Your task: Only lines containing "computer" are wanted from the data below. Copy those lines.

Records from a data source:
● ● ● ●
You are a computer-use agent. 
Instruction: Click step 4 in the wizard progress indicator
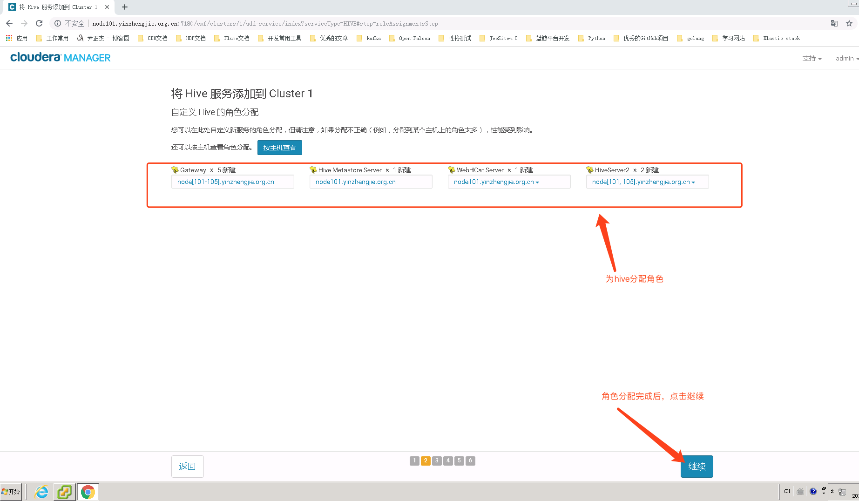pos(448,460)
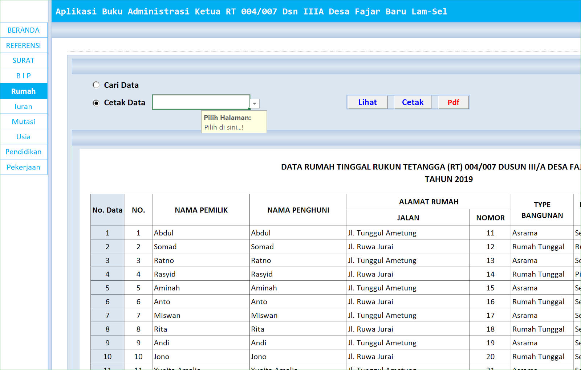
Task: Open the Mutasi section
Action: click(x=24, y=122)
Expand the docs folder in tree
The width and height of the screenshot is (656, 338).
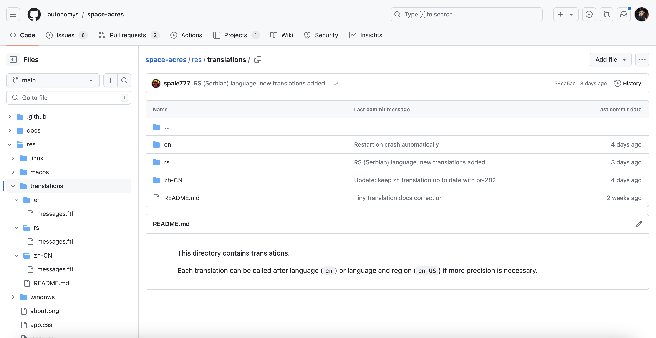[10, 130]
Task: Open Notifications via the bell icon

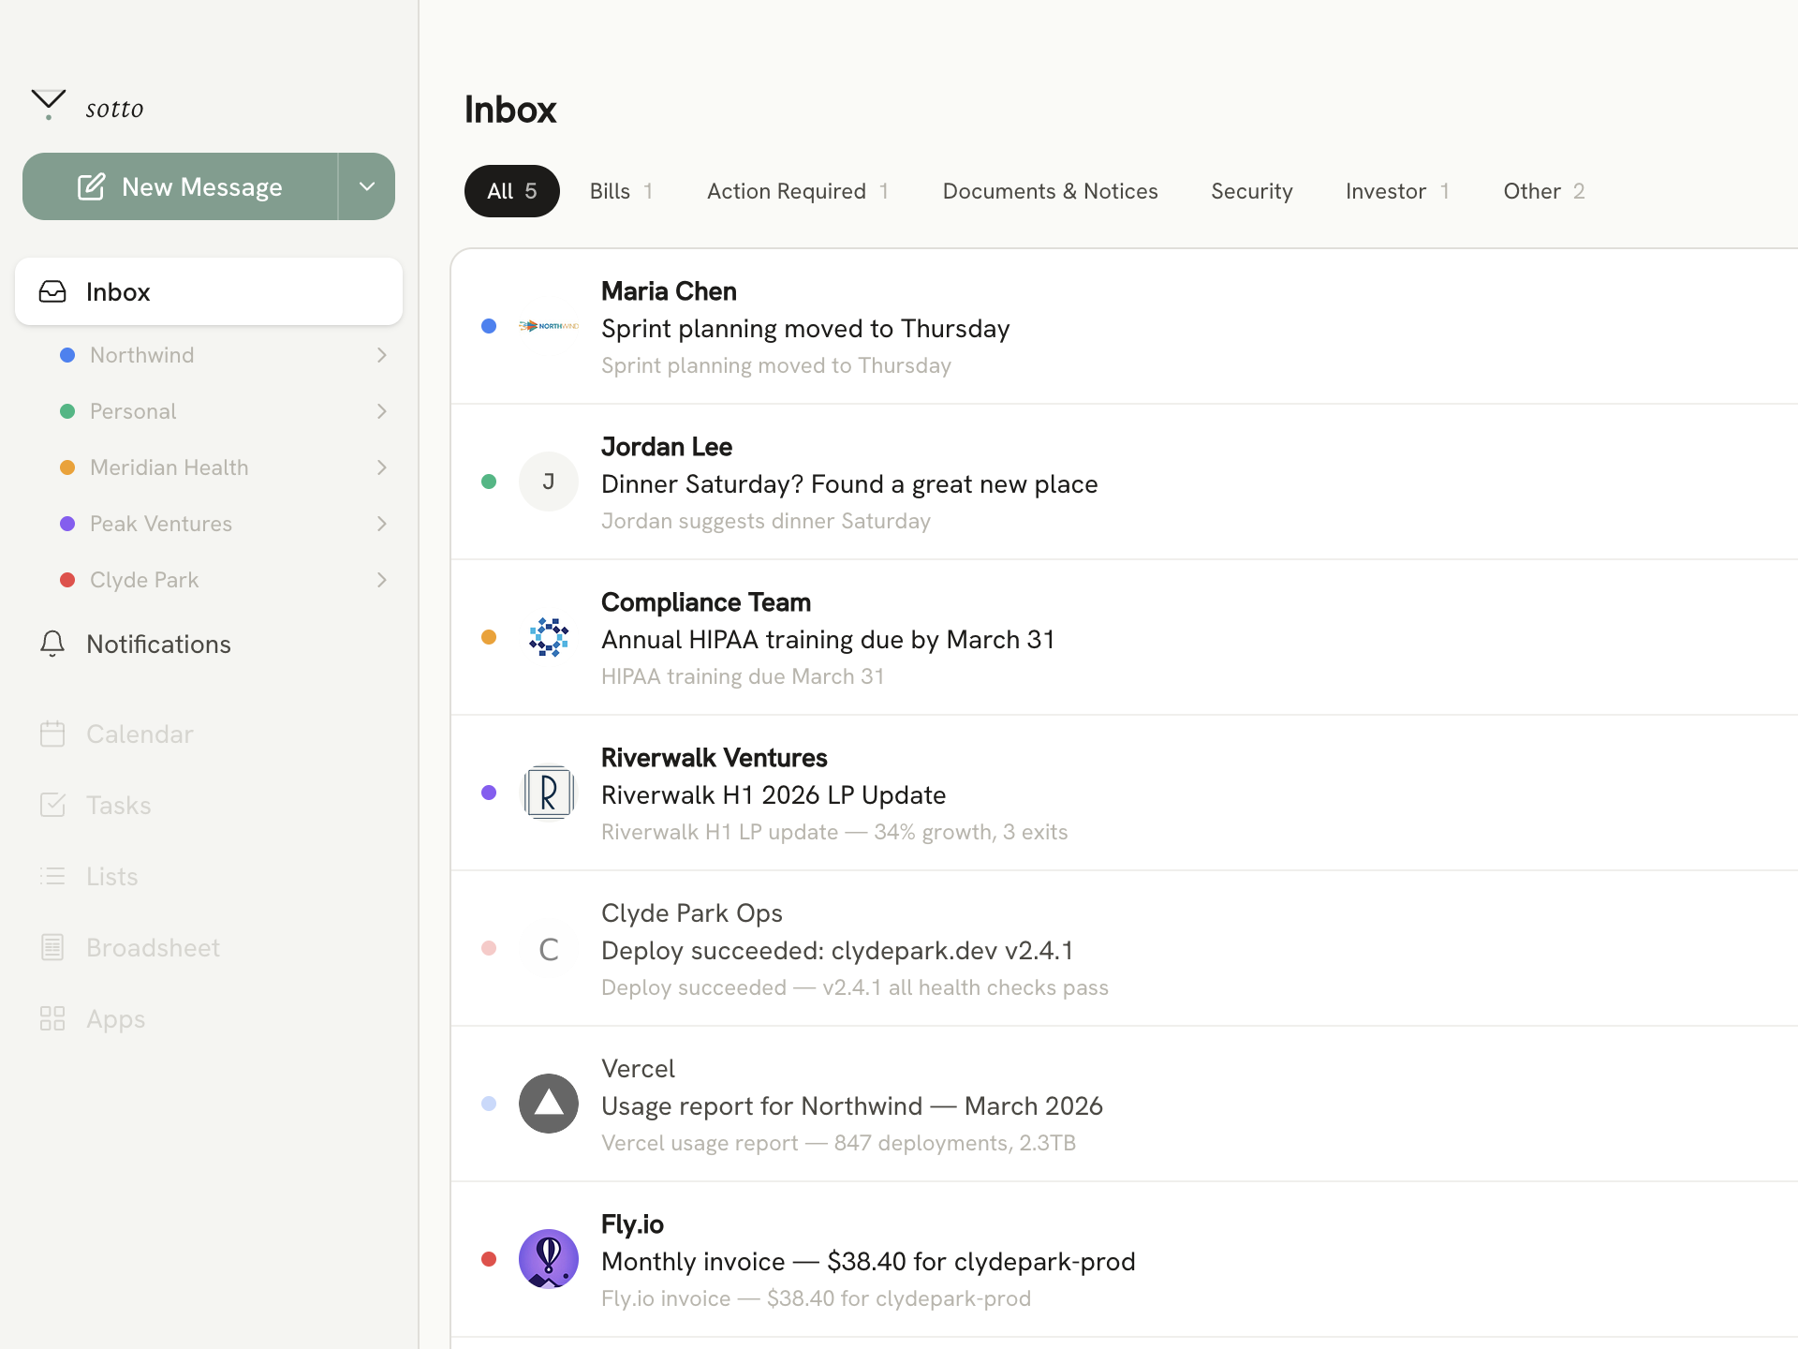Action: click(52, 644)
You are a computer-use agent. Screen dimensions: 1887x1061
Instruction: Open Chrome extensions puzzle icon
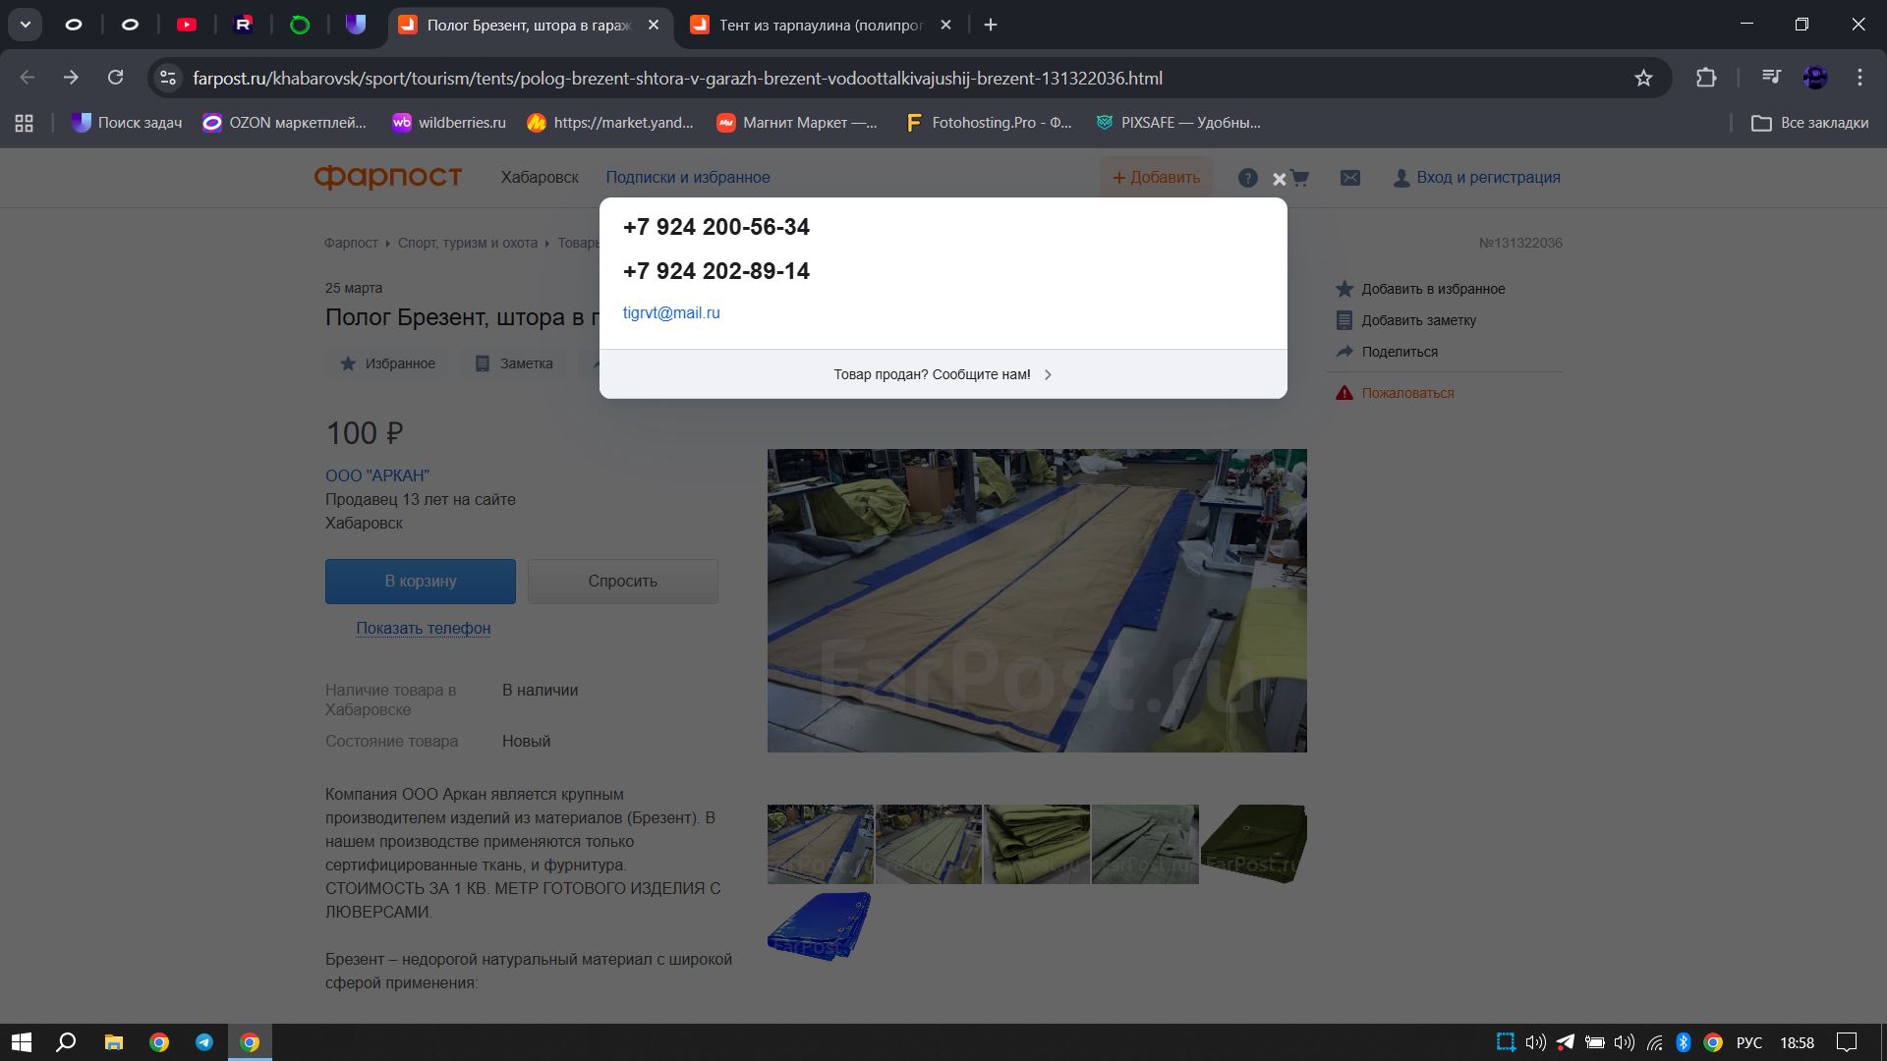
● ● ● ●
Solution to this exercise:
You are a computer-use agent. 
You are a computer-use agent. Screen dimensions: 1887x1061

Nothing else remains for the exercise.